Despite Moa’s range of beers (particularly their Belgian styles) being award-winning and received critical praise, this strategy is a deeper cautionary tale for those who seek to fuse their culinary and craft arms together.
The nail in the coffin for the brewery’s former model, besides COVID-19, was the departure of Head Brewer Nicholls (who has gone on to set-up his own brewery in a Blenheim-based vineyard).
However, with more focused leadership and a more realistic strategy, Moa’s grim situation may still be salvageable.
New owner Mr Smith is a seasoned veteran in the brewing business, having spent more than 15 years in marketing and sales at Australasian brewing conglomerate Lion.
A similar strategy of a serious brand refresh and refocusing on a scaled-down range of higher quality beers may be in order. New Zealand has no shortage of brewing talent, so even the departure of crucial brewing figures may not be as disastrous as it may seem.
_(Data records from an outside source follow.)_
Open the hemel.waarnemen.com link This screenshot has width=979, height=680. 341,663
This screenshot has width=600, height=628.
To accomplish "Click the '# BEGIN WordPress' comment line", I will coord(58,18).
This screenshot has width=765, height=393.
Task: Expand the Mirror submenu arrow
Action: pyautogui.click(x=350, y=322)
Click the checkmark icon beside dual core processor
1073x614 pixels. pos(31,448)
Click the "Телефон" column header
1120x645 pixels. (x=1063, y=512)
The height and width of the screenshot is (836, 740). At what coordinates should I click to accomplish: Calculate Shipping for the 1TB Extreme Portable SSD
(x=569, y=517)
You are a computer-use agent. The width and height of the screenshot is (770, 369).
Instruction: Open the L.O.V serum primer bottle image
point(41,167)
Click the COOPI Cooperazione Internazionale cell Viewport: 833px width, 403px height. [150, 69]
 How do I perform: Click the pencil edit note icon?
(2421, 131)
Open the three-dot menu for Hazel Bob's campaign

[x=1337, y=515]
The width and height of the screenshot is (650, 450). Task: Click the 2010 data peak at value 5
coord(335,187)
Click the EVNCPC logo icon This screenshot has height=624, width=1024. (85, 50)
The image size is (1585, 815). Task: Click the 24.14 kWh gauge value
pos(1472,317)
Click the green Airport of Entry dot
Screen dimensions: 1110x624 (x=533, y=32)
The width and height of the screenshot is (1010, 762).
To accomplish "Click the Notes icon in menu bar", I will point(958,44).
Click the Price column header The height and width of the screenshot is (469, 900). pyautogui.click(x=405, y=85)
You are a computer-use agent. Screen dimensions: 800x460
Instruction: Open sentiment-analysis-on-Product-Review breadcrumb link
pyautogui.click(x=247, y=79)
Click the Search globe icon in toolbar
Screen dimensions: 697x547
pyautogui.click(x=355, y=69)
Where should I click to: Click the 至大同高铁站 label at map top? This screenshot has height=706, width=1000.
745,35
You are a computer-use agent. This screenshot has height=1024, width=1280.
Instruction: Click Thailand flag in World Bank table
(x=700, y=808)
The story of Moa is a reminder to all of us in the beer industry that great beer can’t be saved by a misguided business strategy, wherever you are in the world. Moa’s stakeholders failed to truly understand their market and adapt to the changing ideologies of consumers.
For readers not familiar with New Zealand fauna, Moa’s potential fate is richly ironic given their choice of name.
Moa were giant flightless birds that went extinct due to overhunting several countries ago.
The brewery’s new owners now face an upward battle to stop their brand from experiencing a similar fate.